Manager Fault Tolerance - Universal Command - Component Management

Overview

In order to fully understand Universal Command fault tolerant features, some understanding of how the Universal Broker manages components is necessary.

Universal Broker manages component start-up, execution, and termination. The Broker and its components have the ability to communicate service requests and status information between each other.

The Broker maintains a database of components that are active or have completed and waiting for restart or reconnection. The component information maintained by the Broker determines the current state of the component. This state information is required by the Broker to determine if a restart or reconnect request from a Manager is acceptable or not. The Broker's component information can be viewed with the Universal Query utility.

One piece of component information maintained by the Broker is the component's communication state. The communication state primarily determines what state the Server is in regarding its network connection with a Manager and the completion of the user process and its associated spooled data.

Communication State Values

The following table describes the communication state values.

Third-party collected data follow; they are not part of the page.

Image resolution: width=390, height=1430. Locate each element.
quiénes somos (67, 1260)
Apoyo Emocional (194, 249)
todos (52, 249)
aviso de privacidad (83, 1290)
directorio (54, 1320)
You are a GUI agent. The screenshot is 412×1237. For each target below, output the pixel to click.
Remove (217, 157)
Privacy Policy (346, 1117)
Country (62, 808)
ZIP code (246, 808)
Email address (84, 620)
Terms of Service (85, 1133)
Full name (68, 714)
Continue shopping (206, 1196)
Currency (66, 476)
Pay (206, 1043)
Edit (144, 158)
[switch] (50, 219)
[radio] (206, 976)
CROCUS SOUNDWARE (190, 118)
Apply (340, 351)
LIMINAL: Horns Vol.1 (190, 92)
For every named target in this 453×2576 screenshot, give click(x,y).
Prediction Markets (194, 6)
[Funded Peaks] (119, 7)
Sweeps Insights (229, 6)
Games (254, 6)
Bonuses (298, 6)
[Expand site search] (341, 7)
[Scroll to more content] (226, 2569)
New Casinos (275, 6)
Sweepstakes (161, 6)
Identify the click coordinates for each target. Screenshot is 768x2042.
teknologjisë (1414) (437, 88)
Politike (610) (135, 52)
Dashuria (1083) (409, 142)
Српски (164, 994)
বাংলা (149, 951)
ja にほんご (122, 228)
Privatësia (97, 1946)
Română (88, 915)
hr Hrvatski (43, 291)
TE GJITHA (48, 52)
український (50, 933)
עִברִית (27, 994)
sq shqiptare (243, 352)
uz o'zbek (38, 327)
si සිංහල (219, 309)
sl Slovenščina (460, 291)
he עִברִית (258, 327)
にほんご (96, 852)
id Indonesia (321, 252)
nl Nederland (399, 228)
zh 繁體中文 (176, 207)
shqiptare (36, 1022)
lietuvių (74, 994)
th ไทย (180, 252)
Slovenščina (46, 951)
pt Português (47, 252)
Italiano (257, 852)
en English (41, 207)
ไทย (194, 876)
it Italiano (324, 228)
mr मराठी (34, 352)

  • Reconnect column indicates whether or not a network reconnect request is valid.
  • Restart column indicates whether or not a restart request is valid.
     

State

Reconnect

Restart

Description

STARTED

NO

NO

Server has started.
 
If the Server is restartable, it is receiving the standard input file from the Manager and spooling it.

ESTABLISHED

NO

NO

Server and Manager are connected and processing normally. This is the most common state when all is well.

DISCONNECTED

YES

YES

Server is not connected to the Manager. This occurs when a network error has occurred, the Manager halted, or the Manager host halted.
 
The Server is either executing with the Network Fault Tolerant protocol, is restartable, or both.
 

Note

The Server cannot tell whether or not the Manager is still executing, since it cannot communicate with the Manager.

ORPHANED

NO

YES

Manager has terminated after sending a termination message to the Server to notify it of its termination.
 
This state only occurs if the Server is restartable.

RECONNECTING

NO

NO

Server has received a reconnect request from the Manager to recover a lost network connection.
 
This state should not remain long; only for the time it takes to re-establish the network connections.

RESTARTING

NO

NO

Server has received a restart request from the Manager.
 
This state should not remain long; only for the time it takes to re-establish network connections.

PENDING

NO

YES

A restartable Server and its user process have completed. The user process standard output and error files are in the spool.
 
A Manager has not been restarted to pick up the spooled files and user process exit status. The Server remains in this state until a Manager is restarted.

COMPLETED

NO

NO

Server and Manager have completed. All standard output and standard error files have been sent to the Manager and the user process's exit status.